- Date: 23 February – 1 March
- Edition: 20th
- Surface: Hard (indoor)
- Location: Saint-Brieuc, France

Champions

Singles
- Sebastian Ofner

Doubles
- Jakub Paul / Matěj Vocel
- ← 2024 · Open Saint-Brieuc · 2027 →

= 2026 Open Saint-Brieuc =

The 2026 Open Saint-Brieuc Armor Agglomération was a professional tennis tournament played on indoor hard courts. It was the 20th edition of the tournament which was part of the 2026 ATP Challenger Tour. It took place in Saint-Brieuc, France between 23 February and 1 March 2026.

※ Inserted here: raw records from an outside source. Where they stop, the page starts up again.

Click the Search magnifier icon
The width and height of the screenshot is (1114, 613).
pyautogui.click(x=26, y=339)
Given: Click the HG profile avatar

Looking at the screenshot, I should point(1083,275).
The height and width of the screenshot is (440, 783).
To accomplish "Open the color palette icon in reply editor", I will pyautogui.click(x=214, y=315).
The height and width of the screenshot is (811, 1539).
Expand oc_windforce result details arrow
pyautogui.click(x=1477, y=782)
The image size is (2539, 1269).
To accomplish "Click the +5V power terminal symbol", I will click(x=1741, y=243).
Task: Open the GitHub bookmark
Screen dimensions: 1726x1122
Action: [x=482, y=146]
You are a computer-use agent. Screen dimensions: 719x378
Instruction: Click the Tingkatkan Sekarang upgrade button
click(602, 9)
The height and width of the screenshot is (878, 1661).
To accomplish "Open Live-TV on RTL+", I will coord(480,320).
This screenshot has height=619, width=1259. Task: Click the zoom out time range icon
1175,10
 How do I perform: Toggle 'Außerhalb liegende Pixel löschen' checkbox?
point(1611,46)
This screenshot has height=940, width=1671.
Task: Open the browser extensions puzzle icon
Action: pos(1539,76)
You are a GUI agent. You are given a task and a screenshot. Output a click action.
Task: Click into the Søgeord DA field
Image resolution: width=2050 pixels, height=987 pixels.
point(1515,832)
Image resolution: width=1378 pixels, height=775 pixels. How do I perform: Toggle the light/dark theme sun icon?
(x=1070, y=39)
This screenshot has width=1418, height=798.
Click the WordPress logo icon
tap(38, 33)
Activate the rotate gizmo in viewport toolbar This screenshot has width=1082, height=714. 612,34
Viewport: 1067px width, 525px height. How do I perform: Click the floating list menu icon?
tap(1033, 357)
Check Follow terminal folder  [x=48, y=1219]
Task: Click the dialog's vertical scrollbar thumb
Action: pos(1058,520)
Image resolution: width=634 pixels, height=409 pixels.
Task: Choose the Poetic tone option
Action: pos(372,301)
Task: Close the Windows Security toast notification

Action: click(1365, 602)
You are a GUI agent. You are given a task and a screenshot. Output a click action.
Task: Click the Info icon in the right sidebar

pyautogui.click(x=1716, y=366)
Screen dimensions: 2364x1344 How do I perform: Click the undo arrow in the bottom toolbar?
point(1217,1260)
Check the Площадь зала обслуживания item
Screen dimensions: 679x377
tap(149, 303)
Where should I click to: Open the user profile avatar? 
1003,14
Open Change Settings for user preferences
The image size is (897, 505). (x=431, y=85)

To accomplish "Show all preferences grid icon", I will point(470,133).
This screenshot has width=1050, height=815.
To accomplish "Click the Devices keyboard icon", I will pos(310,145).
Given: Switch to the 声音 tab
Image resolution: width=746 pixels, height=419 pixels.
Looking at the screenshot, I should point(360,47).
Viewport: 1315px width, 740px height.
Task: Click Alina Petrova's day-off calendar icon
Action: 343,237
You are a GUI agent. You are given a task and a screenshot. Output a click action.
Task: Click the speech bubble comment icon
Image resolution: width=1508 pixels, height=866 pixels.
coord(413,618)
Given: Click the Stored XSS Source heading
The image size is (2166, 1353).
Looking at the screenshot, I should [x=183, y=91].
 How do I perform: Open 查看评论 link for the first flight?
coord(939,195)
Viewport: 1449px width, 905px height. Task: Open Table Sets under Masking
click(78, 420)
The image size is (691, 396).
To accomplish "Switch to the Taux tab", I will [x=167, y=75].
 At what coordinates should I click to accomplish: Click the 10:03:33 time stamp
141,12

==Singles main-draw entrants==
===Seeds===

| Country | Player | Rank^{1} | Seed |
|---|---|---|---|
| GBR | Jacob Fearnley | 84 | 1 |
| FRA | Hugo Gaston | 96 | 2 |
| FRA | Titouan Droguet | 120 | 3 |
| AUT | Sebastian Ofner | 132 | 4 |
| EST | Mark Lajal | 161 | 5 |
| FRA | Ugo Blanchet | 164 | 6 |
| AUT | Jurij Rodionov | 176 | 7 |
|  | Roman Safiullin | 186 | 8 |

- Rankings are as of 16 February 2026.

===Other entrants===
The following players received wildcards into the singles main draw:
- FRA Moïse Kouamé
- FRA Matteo Martineau
- FRA Raphael Perot

The following player received entry into the singles main draw as an alternate:
- SVK Norbert Gombos

The following players received entry from the qualifying draw:
- GER Florian Broska
- BEL Buvaysar Gadamauri
- FRA Antoine Ghibaudo
- FRA Laurent Lokoli
- FRA Lucas Poullain
- USA Keegan Smith

The following player received entry as a lucky loser:
- SUI Jakub Paul

==Champions==
===Singles===

- AUT Sebastian Ofner def. FRA Pierre-Hugues Herbert 6–4, 7–6^{(7–4)}.

===Doubles===

- SUI Jakub Paul / CZE Matěj Vocel def. FRA Arthur Reymond / FRA Luca Sanchez 6–7^{(4–7)}, 7–6^{(7–2)}, [10–5].